Supplemental testimony filed by FERC staff as part of a review of various Enron trader audio tape files shows additional examples of how the now-bankrupt former energy trading giant tried to game the Western power markets in 2000-2001, Commission staff said [EL03-180, et al].

FERC staff has been plowing through thousands of hours worth of audio tapes as part of a FERC probe into possible manipulation of California’s energy markets in 2000-2001 and Enron’s relationships and practices in the West during that time frame.

The audio tapes have been investigated by Commission staff in three stages. The first stage was an exhaustive review of all 2,966 hours of audio tapes provided to the Snohomish Public Utility District No. 1. The second stage was a statistically derived random sampling of the remaining 21,000 hours of audio tape from Enron’s West Desk trading operations in Portland, OR.

The third stage is a targeted investigation of the Enron tapes using various leads to select specific channels, traders, and dates. Several FERC staff members filed prepared testimony this month related to findings reached in the third stage of the probe.

FERC staff member Natalie Tingle-Stewart confirmed in her April 14 testimony that there was a particular focus to the targeted review that differed from the earlier reviews.

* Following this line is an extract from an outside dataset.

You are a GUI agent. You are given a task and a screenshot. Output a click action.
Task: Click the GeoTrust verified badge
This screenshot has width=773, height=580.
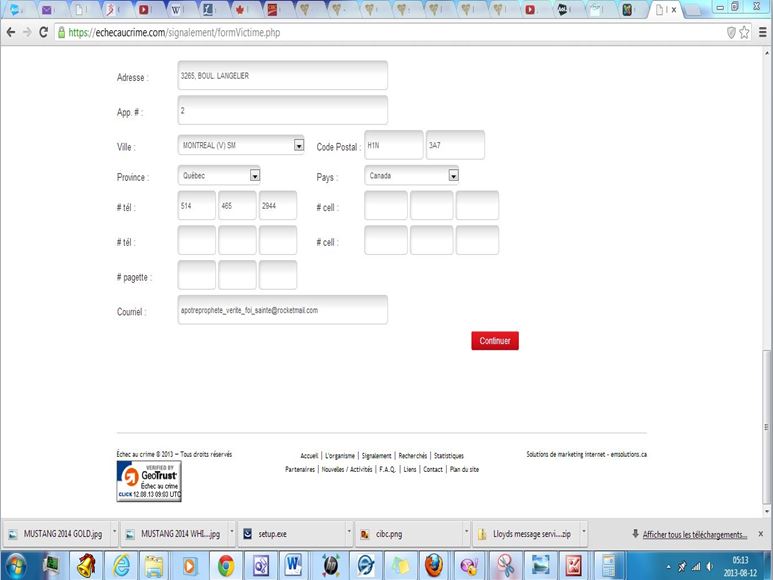149,482
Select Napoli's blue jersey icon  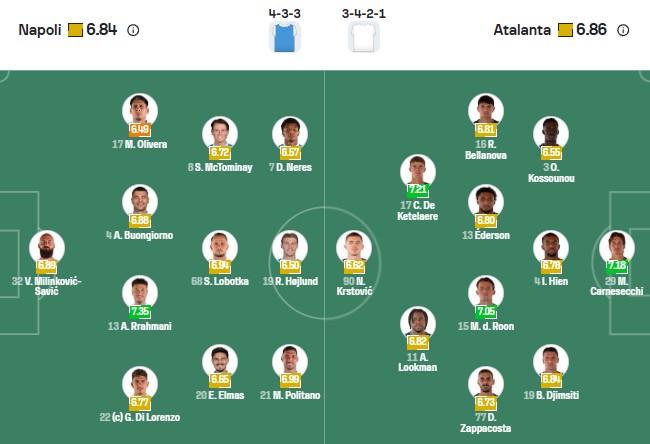tap(280, 37)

Specifically, staff focused on three narrow aspects of the tapes: conversations related to potential “Death Star” transactions, conversations that shed more light on the nature of partnership arrangements and how they worked and conversations that revealed an intent to game the system through various strategies.

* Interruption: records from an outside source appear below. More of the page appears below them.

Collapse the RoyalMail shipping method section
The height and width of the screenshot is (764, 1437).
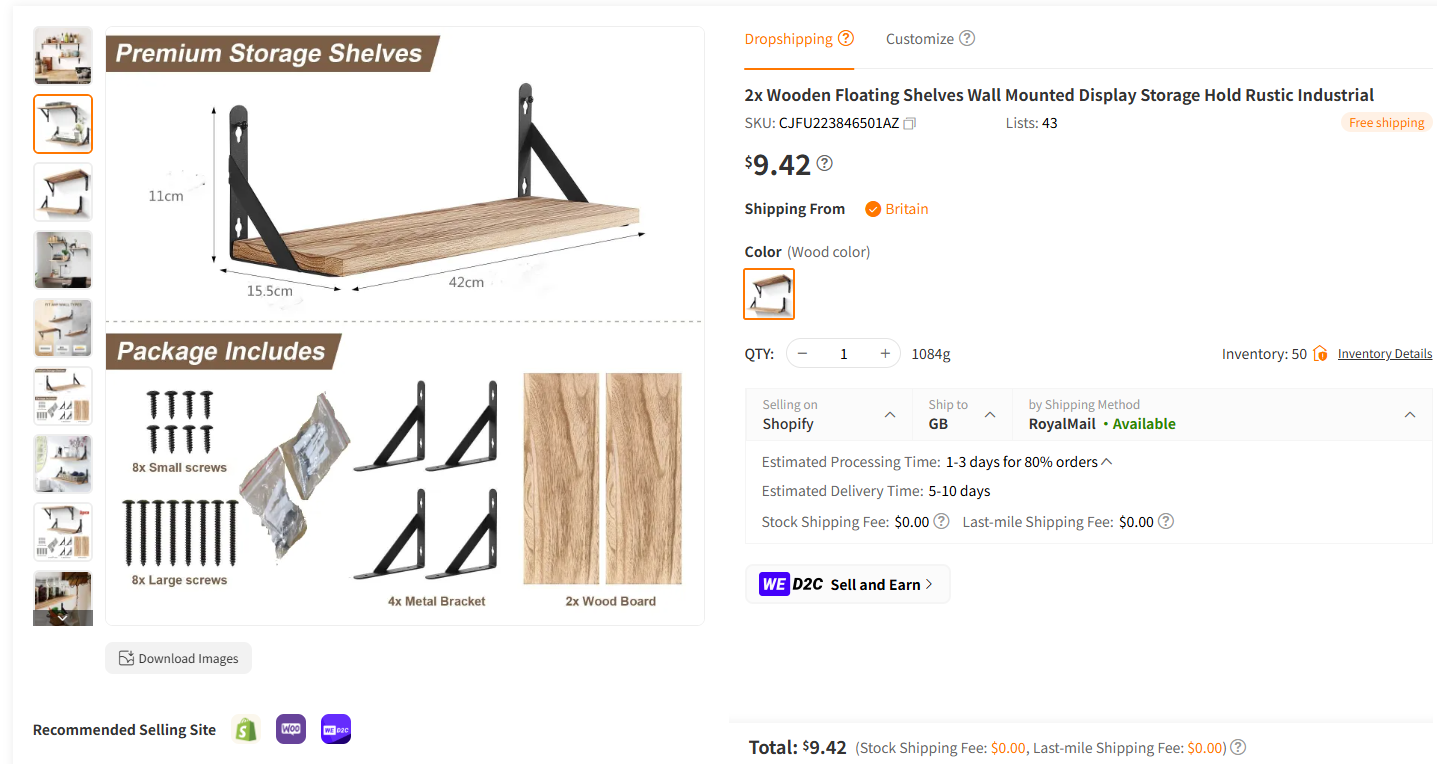(x=1410, y=414)
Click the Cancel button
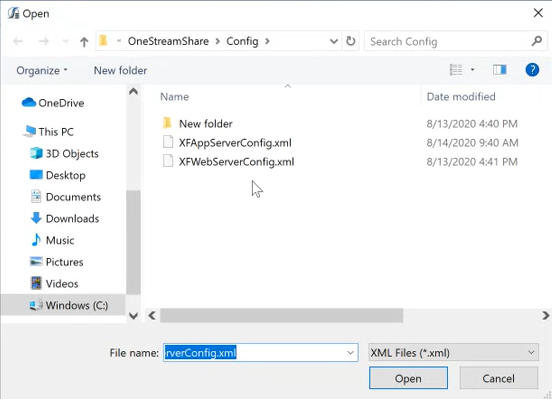Viewport: 552px width, 399px height. coord(498,378)
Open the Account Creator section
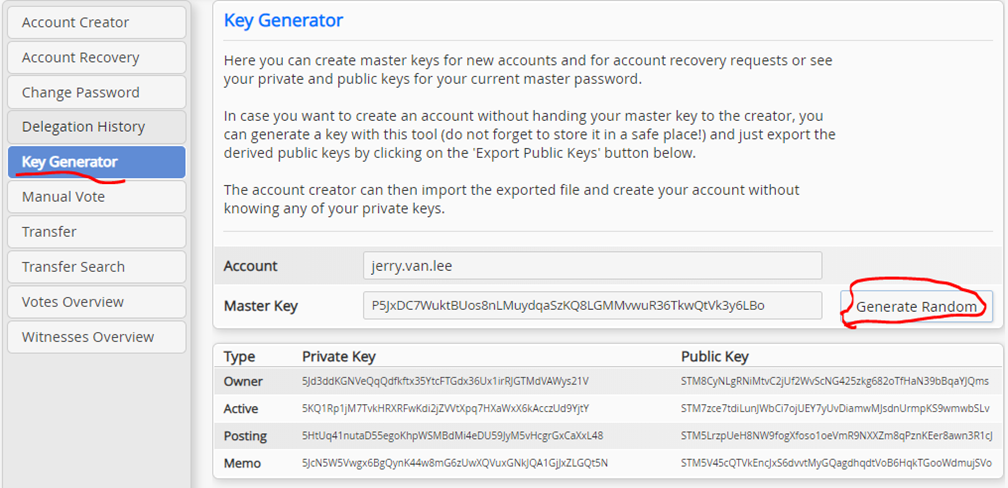Viewport: 1008px width, 488px height. click(96, 22)
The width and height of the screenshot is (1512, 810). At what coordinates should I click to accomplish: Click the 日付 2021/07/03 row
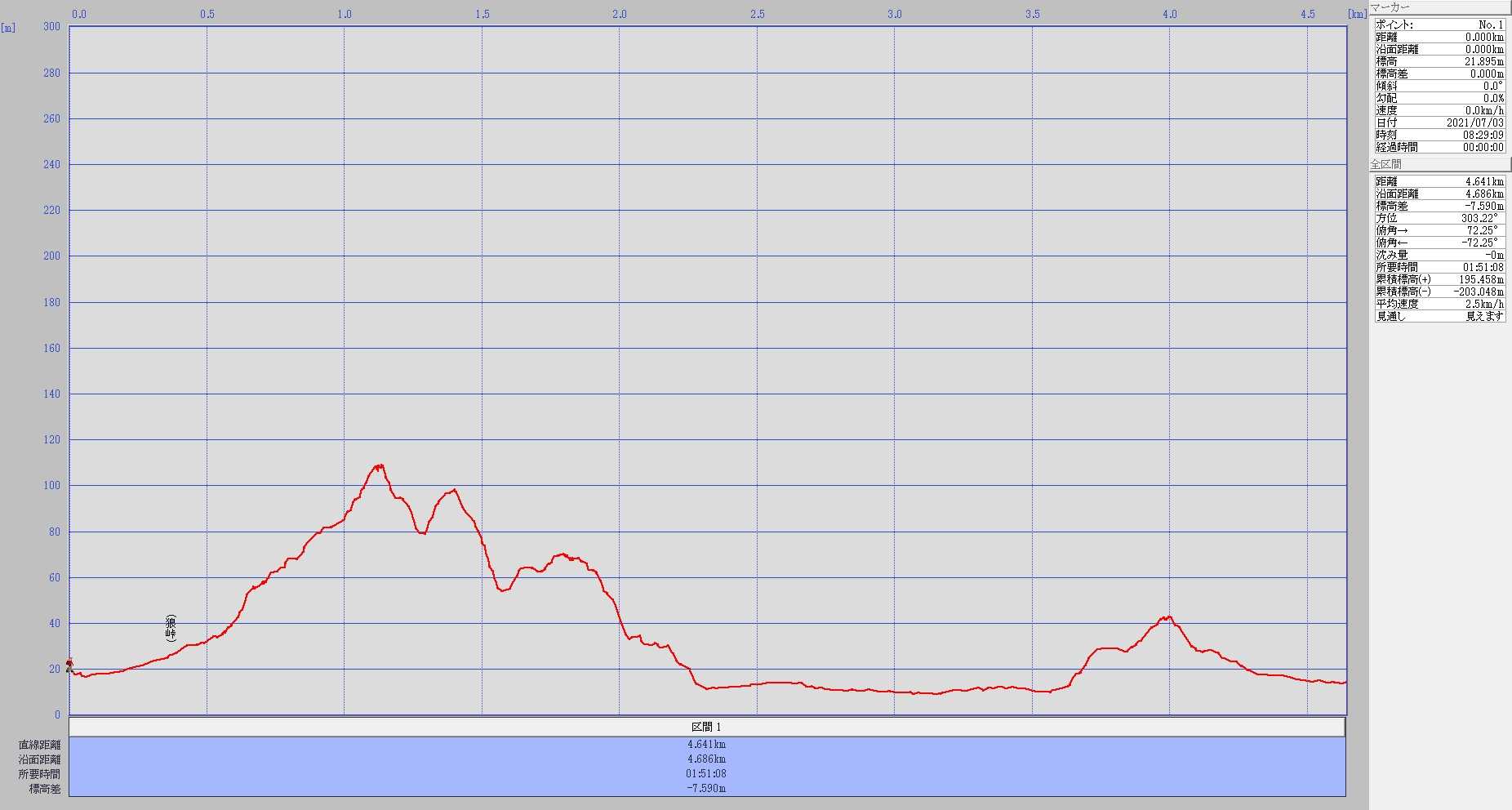click(x=1439, y=122)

FERC trial staff “found additional conversations that show that the Enron energy traders in the Portland office were clearly attempting to use strategies that violated the [California] ISO market rules,” Tingle-Stewart noted.

In his supplemental testimony, FERC staff member Edward Gross said that he found “a number of additional examples of taped conversations relating to Enron’s standard practices for bidding into the ISO’s ancillary services markets in the hour-ahead and day-ahead markets that indicate that Enron knowingly engaged in gaming practices (such as paper trading) which violated ISO market rules and consequently impacted system-wide reliability negatively.”

Gross referred to a series of conversations in which various Enron traders and personnel discuss among themselves the standard practice of “zeroing” out day-ahead ancillary service bids to prevent receiving an ancillary service award.

“Specifically, Enron traders are left scrambling to try and find capacity to cover an unintended ancillary service award that occurred because of improper execution of Enron’s standard paper trading practice of ‘zeroing’ out the day-ahead bids,” Gross testified.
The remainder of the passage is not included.